(The records)

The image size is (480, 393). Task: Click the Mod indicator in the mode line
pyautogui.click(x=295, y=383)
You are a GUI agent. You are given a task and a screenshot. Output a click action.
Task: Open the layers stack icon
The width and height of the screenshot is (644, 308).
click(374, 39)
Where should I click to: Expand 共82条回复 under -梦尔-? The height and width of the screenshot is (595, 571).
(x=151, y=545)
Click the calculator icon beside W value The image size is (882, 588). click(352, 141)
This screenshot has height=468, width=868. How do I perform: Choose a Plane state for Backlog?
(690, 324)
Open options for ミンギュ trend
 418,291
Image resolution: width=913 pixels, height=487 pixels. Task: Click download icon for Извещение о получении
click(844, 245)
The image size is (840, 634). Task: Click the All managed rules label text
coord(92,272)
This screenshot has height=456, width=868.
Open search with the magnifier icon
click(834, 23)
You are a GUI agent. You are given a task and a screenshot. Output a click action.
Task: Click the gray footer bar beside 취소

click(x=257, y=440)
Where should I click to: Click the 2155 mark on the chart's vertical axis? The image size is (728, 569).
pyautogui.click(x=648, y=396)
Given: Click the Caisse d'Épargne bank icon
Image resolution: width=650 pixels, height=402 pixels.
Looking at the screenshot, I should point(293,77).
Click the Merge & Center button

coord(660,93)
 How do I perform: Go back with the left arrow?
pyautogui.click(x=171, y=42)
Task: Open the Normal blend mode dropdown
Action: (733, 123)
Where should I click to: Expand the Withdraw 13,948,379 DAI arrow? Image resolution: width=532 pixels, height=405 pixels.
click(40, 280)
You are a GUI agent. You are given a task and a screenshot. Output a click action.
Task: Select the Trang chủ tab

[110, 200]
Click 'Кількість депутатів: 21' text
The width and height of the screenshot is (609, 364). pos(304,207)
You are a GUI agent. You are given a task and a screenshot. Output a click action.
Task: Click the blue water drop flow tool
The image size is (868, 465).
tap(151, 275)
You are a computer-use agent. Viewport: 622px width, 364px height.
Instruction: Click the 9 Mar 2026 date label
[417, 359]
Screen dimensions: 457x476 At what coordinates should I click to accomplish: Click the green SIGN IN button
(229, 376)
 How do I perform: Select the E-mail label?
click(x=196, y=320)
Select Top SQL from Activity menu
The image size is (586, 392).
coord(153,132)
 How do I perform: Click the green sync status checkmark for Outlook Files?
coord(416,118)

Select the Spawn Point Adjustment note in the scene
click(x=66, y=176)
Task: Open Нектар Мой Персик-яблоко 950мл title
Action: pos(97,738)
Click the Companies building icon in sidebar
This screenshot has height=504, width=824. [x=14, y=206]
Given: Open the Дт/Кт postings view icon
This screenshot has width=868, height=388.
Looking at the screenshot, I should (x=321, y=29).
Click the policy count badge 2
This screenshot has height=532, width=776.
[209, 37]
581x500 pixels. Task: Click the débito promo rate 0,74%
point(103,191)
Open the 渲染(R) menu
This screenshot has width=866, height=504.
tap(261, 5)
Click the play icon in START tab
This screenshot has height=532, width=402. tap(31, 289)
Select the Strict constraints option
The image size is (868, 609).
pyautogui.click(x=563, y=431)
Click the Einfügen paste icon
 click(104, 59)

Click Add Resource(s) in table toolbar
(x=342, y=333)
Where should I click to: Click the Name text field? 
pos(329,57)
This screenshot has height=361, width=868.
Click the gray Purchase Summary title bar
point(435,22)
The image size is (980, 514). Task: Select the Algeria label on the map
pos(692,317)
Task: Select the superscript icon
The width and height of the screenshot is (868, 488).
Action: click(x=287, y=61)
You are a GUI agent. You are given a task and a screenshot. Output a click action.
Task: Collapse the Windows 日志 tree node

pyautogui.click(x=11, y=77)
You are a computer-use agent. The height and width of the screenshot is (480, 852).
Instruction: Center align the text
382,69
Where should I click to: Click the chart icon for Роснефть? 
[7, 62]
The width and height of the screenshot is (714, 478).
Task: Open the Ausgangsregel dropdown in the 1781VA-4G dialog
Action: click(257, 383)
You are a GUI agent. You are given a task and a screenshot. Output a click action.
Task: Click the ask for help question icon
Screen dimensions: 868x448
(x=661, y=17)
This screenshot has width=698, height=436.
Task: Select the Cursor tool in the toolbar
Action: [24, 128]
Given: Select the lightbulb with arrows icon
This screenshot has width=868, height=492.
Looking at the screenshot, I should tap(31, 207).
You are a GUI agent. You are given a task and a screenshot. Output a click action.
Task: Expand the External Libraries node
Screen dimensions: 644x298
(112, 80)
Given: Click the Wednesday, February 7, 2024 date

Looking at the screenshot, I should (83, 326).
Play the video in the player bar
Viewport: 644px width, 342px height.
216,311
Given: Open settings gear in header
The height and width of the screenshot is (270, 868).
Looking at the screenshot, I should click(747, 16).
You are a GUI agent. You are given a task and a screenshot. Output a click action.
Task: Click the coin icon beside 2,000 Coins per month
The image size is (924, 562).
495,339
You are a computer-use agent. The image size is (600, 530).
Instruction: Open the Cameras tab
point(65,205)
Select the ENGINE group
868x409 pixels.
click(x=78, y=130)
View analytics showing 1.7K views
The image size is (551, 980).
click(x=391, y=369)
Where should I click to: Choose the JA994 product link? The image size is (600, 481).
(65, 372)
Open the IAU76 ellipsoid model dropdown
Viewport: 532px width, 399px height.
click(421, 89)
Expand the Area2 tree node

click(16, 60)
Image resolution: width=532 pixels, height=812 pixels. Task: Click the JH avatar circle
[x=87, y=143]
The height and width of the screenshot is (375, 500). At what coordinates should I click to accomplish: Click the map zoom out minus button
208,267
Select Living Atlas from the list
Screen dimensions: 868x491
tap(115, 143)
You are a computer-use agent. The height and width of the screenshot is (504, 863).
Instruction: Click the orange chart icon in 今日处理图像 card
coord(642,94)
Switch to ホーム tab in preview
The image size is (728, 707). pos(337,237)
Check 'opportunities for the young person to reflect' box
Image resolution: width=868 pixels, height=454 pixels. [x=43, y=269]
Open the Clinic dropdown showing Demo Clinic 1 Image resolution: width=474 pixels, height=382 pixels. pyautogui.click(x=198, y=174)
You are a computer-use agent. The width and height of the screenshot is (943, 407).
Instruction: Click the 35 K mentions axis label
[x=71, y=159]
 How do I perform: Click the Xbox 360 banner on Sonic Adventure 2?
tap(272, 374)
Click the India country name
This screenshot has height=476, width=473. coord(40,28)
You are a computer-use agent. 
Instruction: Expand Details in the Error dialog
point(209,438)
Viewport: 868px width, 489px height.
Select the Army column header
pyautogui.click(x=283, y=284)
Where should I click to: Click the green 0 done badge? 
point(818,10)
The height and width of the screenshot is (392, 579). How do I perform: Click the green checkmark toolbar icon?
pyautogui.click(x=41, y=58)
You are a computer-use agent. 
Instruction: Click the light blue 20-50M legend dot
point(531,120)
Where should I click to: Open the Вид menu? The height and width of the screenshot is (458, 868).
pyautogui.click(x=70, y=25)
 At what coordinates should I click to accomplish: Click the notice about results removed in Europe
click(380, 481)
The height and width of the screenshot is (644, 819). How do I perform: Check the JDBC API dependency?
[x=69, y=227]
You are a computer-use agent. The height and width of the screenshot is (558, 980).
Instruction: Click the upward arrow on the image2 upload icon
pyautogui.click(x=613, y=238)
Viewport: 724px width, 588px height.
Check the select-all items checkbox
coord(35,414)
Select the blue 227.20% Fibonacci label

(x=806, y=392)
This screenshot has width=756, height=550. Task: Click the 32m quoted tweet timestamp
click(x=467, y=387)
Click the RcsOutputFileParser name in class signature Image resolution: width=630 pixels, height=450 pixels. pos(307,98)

(End The records)

● **Exercise**
Print the data in full, with each line exactly as given.

● **Response for this exercise**
The image size is (480, 393). Task: Click the Mod indicator in the mode line
pyautogui.click(x=295, y=383)
You are a GUI agent. You are given a task and a screenshot. Output a click action.
Task: Open the layers stack icon
The width and height of the screenshot is (644, 308).
click(374, 39)
Where should I click to: Expand 共82条回复 under -梦尔-? The height and width of the screenshot is (595, 571).
(x=151, y=545)
Click the calculator icon beside W value The image size is (882, 588). click(352, 141)
This screenshot has height=468, width=868. How do I perform: Choose a Plane state for Backlog?
(690, 324)
Open options for ミンギュ trend
 418,291
Image resolution: width=913 pixels, height=487 pixels. Task: Click download icon for Извещение о получении
click(844, 245)
The image size is (840, 634). Task: Click the All managed rules label text
coord(92,272)
This screenshot has height=456, width=868.
Open search with the magnifier icon
click(834, 23)
You are a GUI agent. You are given a task and a screenshot. Output a click action.
Task: Click the gray footer bar beside 취소

click(x=257, y=440)
Where should I click to: Click the 2155 mark on the chart's vertical axis? The image size is (728, 569).
pyautogui.click(x=648, y=396)
Given: Click the Caisse d'Épargne bank icon
Image resolution: width=650 pixels, height=402 pixels.
Looking at the screenshot, I should point(293,77).
Click the Merge & Center button

coord(660,93)
 How do I perform: Go back with the left arrow?
pyautogui.click(x=171, y=42)
Task: Open the Normal blend mode dropdown
Action: (733, 123)
Where should I click to: Expand the Withdraw 13,948,379 DAI arrow? Image resolution: width=532 pixels, height=405 pixels.
click(40, 280)
You are a GUI agent. You are given a task and a screenshot. Output a click action.
Task: Select the Trang chủ tab

[110, 200]
Click 'Кількість депутатів: 21' text
The width and height of the screenshot is (609, 364). pos(304,207)
You are a GUI agent. You are given a task and a screenshot. Output a click action.
Task: Click the blue water drop flow tool
The image size is (868, 465).
tap(151, 275)
You are a computer-use agent. Viewport: 622px width, 364px height.
Instruction: Click the 9 Mar 2026 date label
[417, 359]
Screen dimensions: 457x476 At what coordinates should I click to accomplish: Click the green SIGN IN button
(229, 376)
 How do I perform: Select the E-mail label?
click(x=196, y=320)
Select Top SQL from Activity menu
The image size is (586, 392).
coord(153,132)
 How do I perform: Click the green sync status checkmark for Outlook Files?
coord(416,118)

Select the Spawn Point Adjustment note in the scene
click(x=66, y=176)
Task: Open Нектар Мой Персик-яблоко 950мл title
Action: pos(97,738)
Click the Companies building icon in sidebar
This screenshot has height=504, width=824. [x=14, y=206]
Given: Open the Дт/Кт postings view icon
This screenshot has width=868, height=388.
Looking at the screenshot, I should (x=321, y=29).
Click the policy count badge 2
This screenshot has height=532, width=776.
[209, 37]
581x500 pixels. Task: Click the débito promo rate 0,74%
point(103,191)
Open the 渲染(R) menu
This screenshot has width=866, height=504.
tap(261, 5)
Click the play icon in START tab
This screenshot has height=532, width=402. tap(31, 289)
Select the Strict constraints option
The image size is (868, 609).
pyautogui.click(x=563, y=431)
Click the Einfügen paste icon
 click(104, 59)

Click Add Resource(s) in table toolbar
(x=342, y=333)
Where should I click to: Click the Name text field? 
pos(329,57)
This screenshot has height=361, width=868.
Click the gray Purchase Summary title bar
point(435,22)
The image size is (980, 514). Task: Select the Algeria label on the map
pos(692,317)
Task: Select the superscript icon
The width and height of the screenshot is (868, 488).
Action: click(x=287, y=61)
You are a GUI agent. You are given a task and a screenshot. Output a click action.
Task: Collapse the Windows 日志 tree node

pyautogui.click(x=11, y=77)
You are a computer-use agent. The height and width of the screenshot is (480, 852).
Instruction: Center align the text
382,69
Where should I click to: Click the chart icon for Роснефть? 
[7, 62]
The width and height of the screenshot is (714, 478).
Task: Open the Ausgangsregel dropdown in the 1781VA-4G dialog
Action: click(257, 383)
You are a GUI agent. You are given a task and a screenshot. Output a click action.
Task: Click the ask for help question icon
Screen dimensions: 868x448
(x=661, y=17)
This screenshot has width=698, height=436.
Task: Select the Cursor tool in the toolbar
Action: [24, 128]
Given: Select the lightbulb with arrows icon
This screenshot has width=868, height=492.
Looking at the screenshot, I should tap(31, 207).
You are a GUI agent. You are given a task and a screenshot. Output a click action.
Task: Expand the External Libraries node
Screen dimensions: 644x298
(112, 80)
Given: Click the Wednesday, February 7, 2024 date

Looking at the screenshot, I should (83, 326).
Play the video in the player bar
Viewport: 644px width, 342px height.
216,311
Given: Open settings gear in header
The height and width of the screenshot is (270, 868).
Looking at the screenshot, I should click(747, 16).
You are a GUI agent. You are given a task and a screenshot. Output a click action.
Task: Click the coin icon beside 2,000 Coins per month
The image size is (924, 562).
495,339
You are a computer-use agent. The image size is (600, 530).
Instruction: Open the Cameras tab
point(65,205)
Select the ENGINE group
868x409 pixels.
click(x=78, y=130)
View analytics showing 1.7K views
The image size is (551, 980).
click(x=391, y=369)
Where should I click to: Choose the JA994 product link? The image size is (600, 481).
(65, 372)
Open the IAU76 ellipsoid model dropdown
Viewport: 532px width, 399px height.
click(421, 89)
Expand the Area2 tree node

click(16, 60)
Image resolution: width=532 pixels, height=812 pixels. Task: Click the JH avatar circle
[x=87, y=143]
The height and width of the screenshot is (375, 500). At what coordinates should I click to accomplish: Click the map zoom out minus button
208,267
Select Living Atlas from the list
Screen dimensions: 868x491
tap(115, 143)
You are a computer-use agent. The height and width of the screenshot is (504, 863).
Instruction: Click the orange chart icon in 今日处理图像 card
coord(642,94)
Switch to ホーム tab in preview
The image size is (728, 707). pos(337,237)
Check 'opportunities for the young person to reflect' box
Image resolution: width=868 pixels, height=454 pixels. [x=43, y=269]
Open the Clinic dropdown showing Demo Clinic 1 Image resolution: width=474 pixels, height=382 pixels. pyautogui.click(x=198, y=174)
You are a computer-use agent. The width and height of the screenshot is (943, 407).
Instruction: Click the 35 K mentions axis label
[x=71, y=159]
 How do I perform: Click the Xbox 360 banner on Sonic Adventure 2?
tap(272, 374)
Click the India country name
This screenshot has height=476, width=473. coord(40,28)
You are a computer-use agent. 
Instruction: Expand Details in the Error dialog
point(209,438)
Viewport: 868px width, 489px height.
Select the Army column header
pyautogui.click(x=283, y=284)
Where should I click to: Click the green 0 done badge? 
point(818,10)
The height and width of the screenshot is (392, 579). How do I perform: Click the green checkmark toolbar icon?
pyautogui.click(x=41, y=58)
You are a computer-use agent. 
Instruction: Click the light blue 20-50M legend dot
point(531,120)
Where should I click to: Open the Вид menu? The height and width of the screenshot is (458, 868).
pyautogui.click(x=70, y=25)
 At what coordinates should I click to accomplish: Click the notice about results removed in Europe
click(380, 481)
The height and width of the screenshot is (644, 819). How do I perform: Check the JDBC API dependency?
[x=69, y=227]
You are a computer-use agent. The height and width of the screenshot is (558, 980).
Instruction: Click the upward arrow on the image2 upload icon
pyautogui.click(x=613, y=238)
Viewport: 724px width, 588px height.
Check the select-all items checkbox
coord(35,414)
Select the blue 227.20% Fibonacci label

(x=806, y=392)
This screenshot has width=756, height=550. Task: Click the 32m quoted tweet timestamp
click(x=467, y=387)
Click the RcsOutputFileParser name in class signature Image resolution: width=630 pixels, height=450 pixels. pos(307,98)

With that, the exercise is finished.